Extracted records section start

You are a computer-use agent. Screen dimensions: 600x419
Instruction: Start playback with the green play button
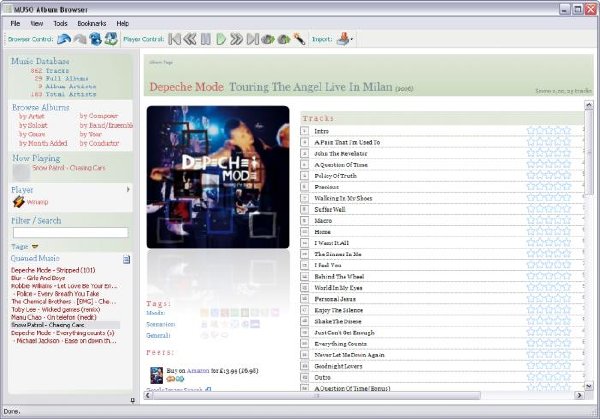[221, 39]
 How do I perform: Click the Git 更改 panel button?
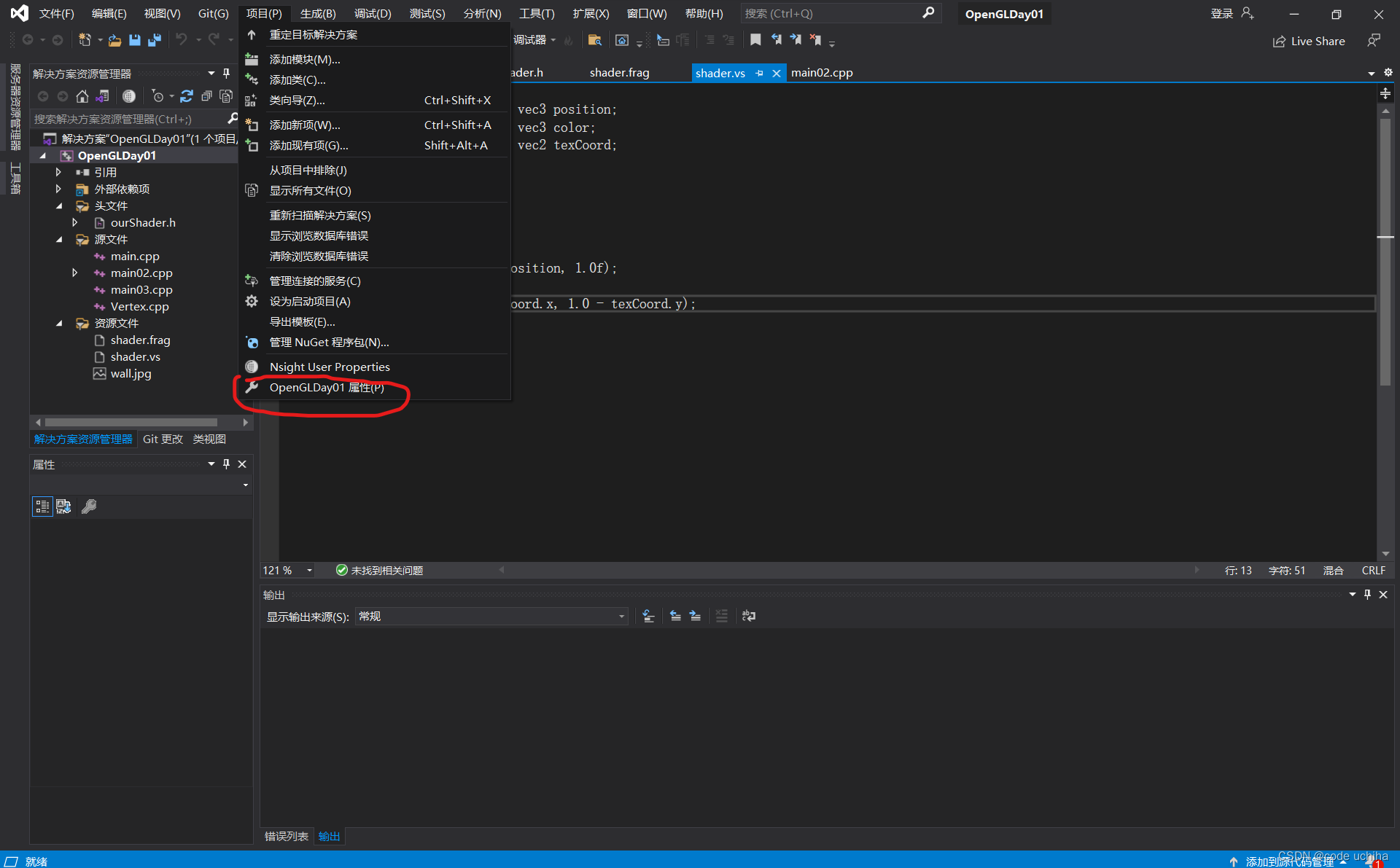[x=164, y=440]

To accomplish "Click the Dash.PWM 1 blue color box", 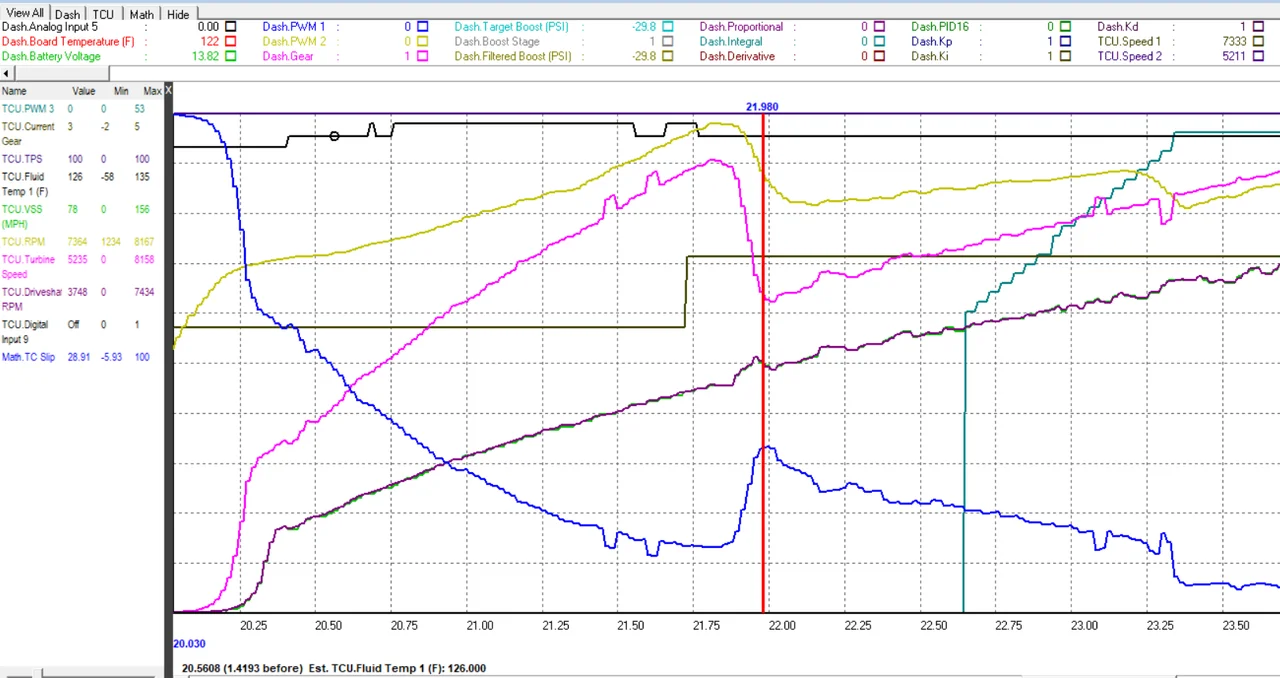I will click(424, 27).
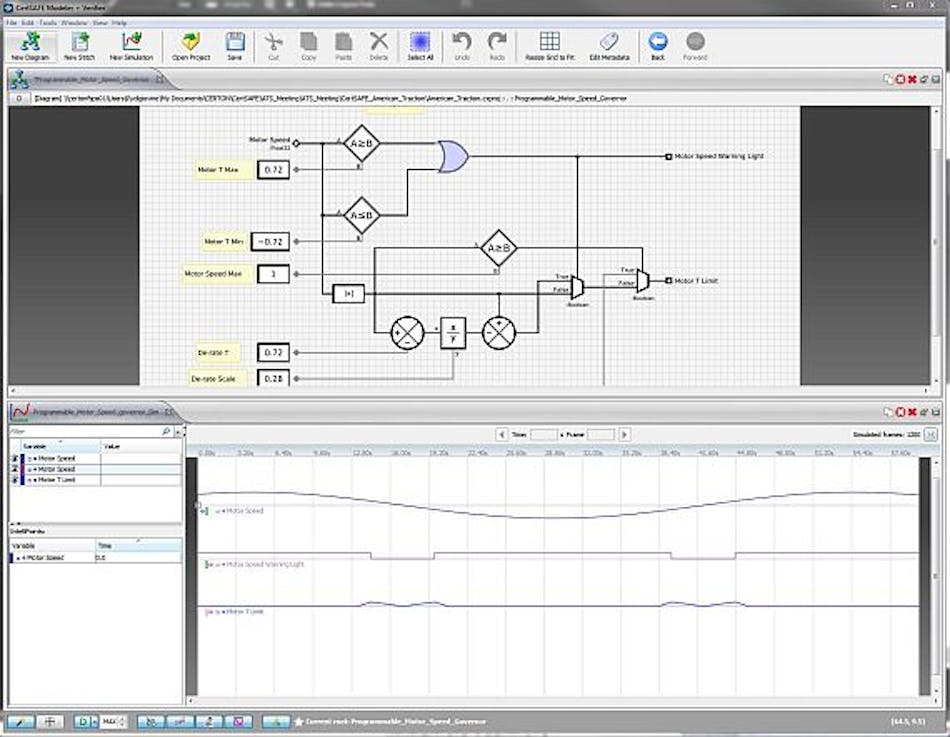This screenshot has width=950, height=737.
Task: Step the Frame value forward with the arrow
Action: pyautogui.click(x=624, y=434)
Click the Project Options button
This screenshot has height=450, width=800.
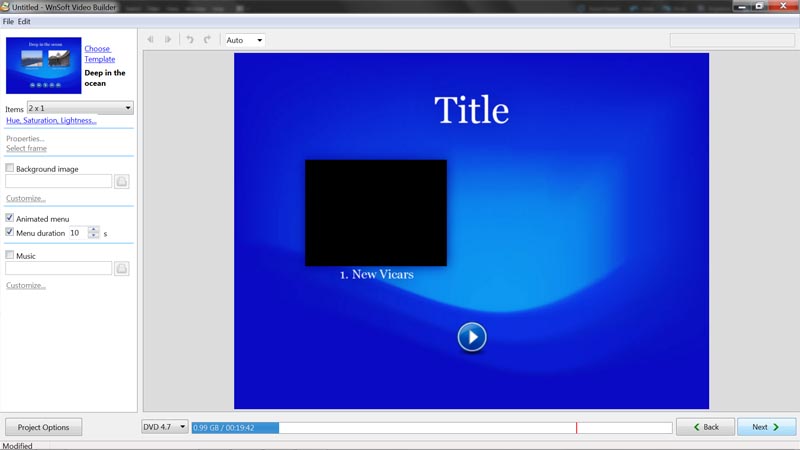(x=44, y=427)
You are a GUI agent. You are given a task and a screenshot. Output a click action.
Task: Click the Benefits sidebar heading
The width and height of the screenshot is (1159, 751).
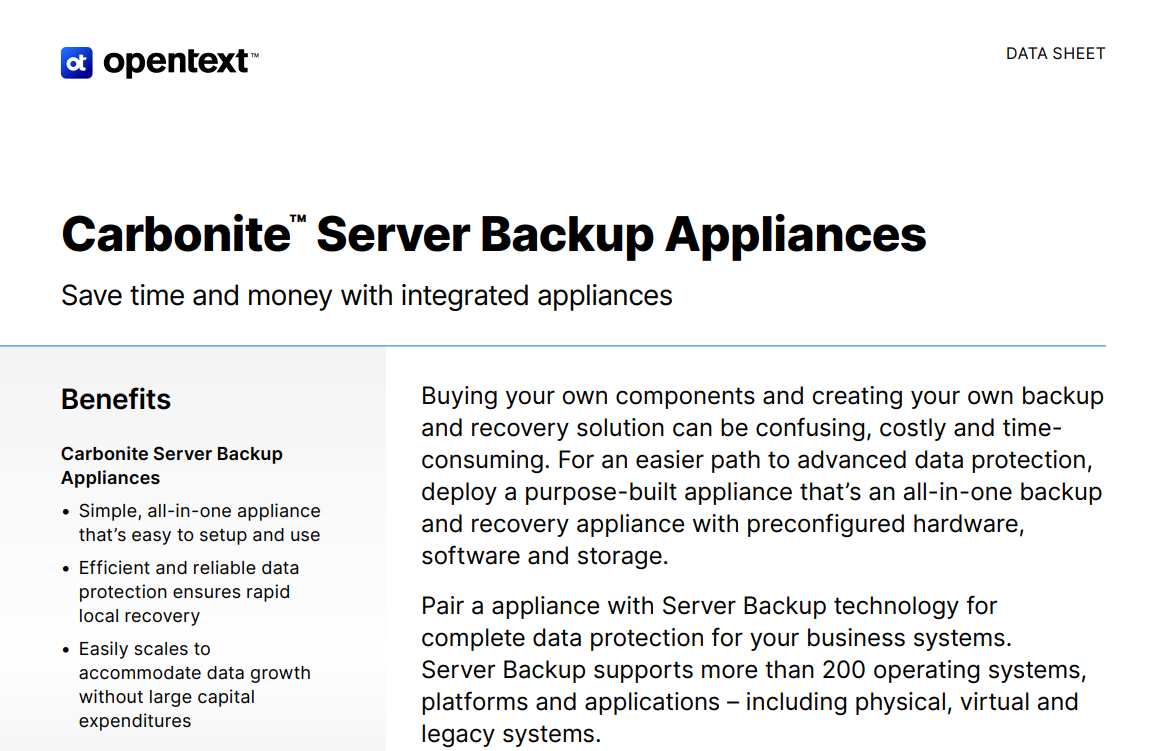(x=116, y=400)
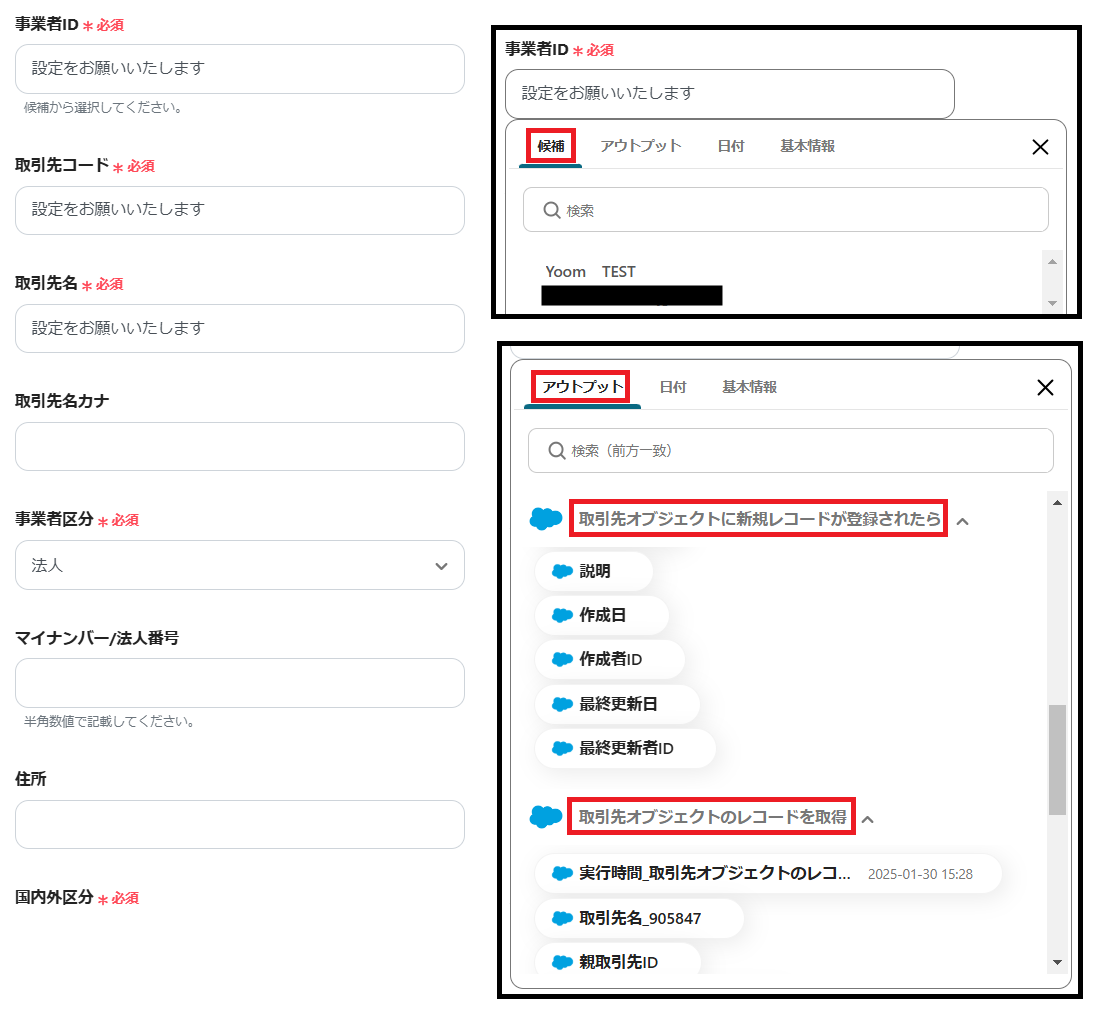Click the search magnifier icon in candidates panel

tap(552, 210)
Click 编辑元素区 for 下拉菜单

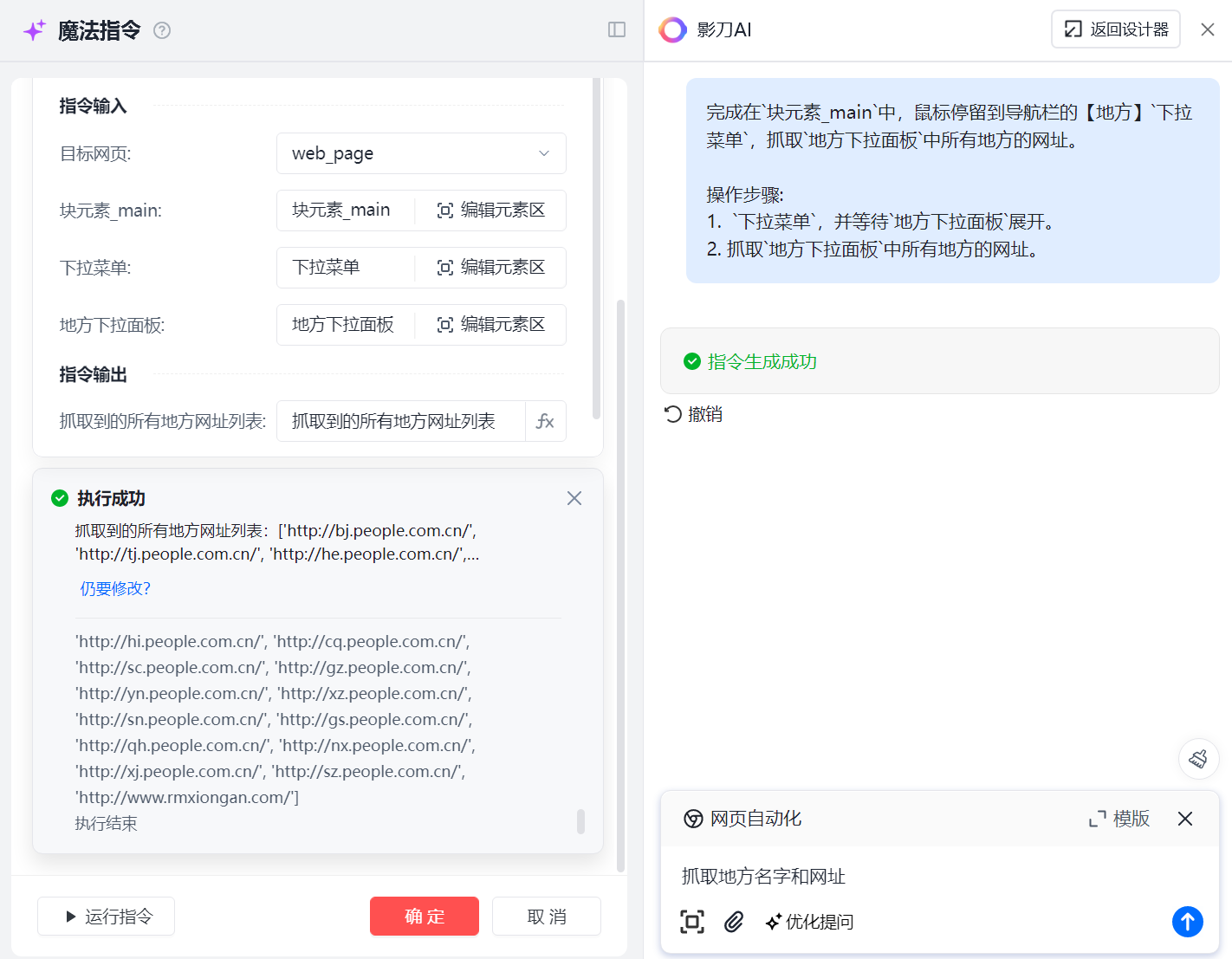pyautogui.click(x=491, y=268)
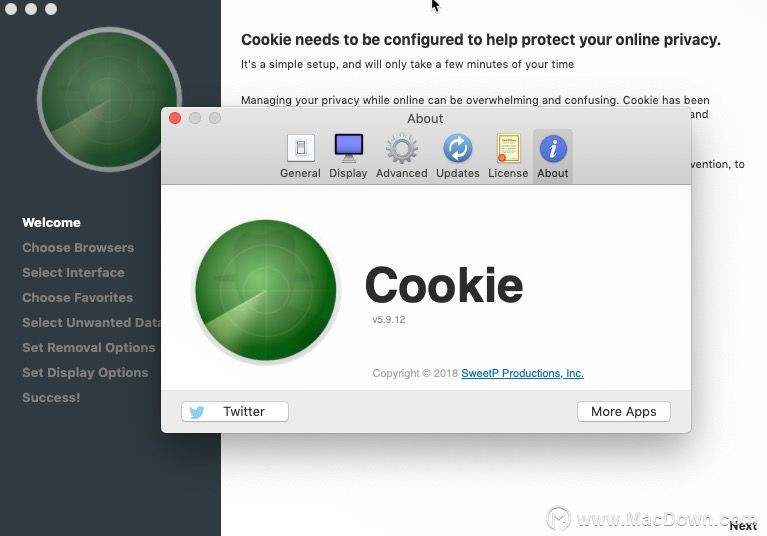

Extracted records section end

=== What this task involves ===
Word for word, retype the lines from the one with "This screenshot has height=450, width=800." through the final line of the data, both included. No pictures belong in the copy.

=== Answer section ===
This screenshot has height=450, width=800.
(x=44, y=427)
You are a GUI agent. You are given a task and a screenshot. Output a click action.
Task: Click the Benefits sidebar heading
The width and height of the screenshot is (1159, 751).
(x=116, y=400)
Click the search magnifier icon in candidates panel

tap(552, 210)
Click 编辑元素区 for 下拉菜单

pyautogui.click(x=491, y=268)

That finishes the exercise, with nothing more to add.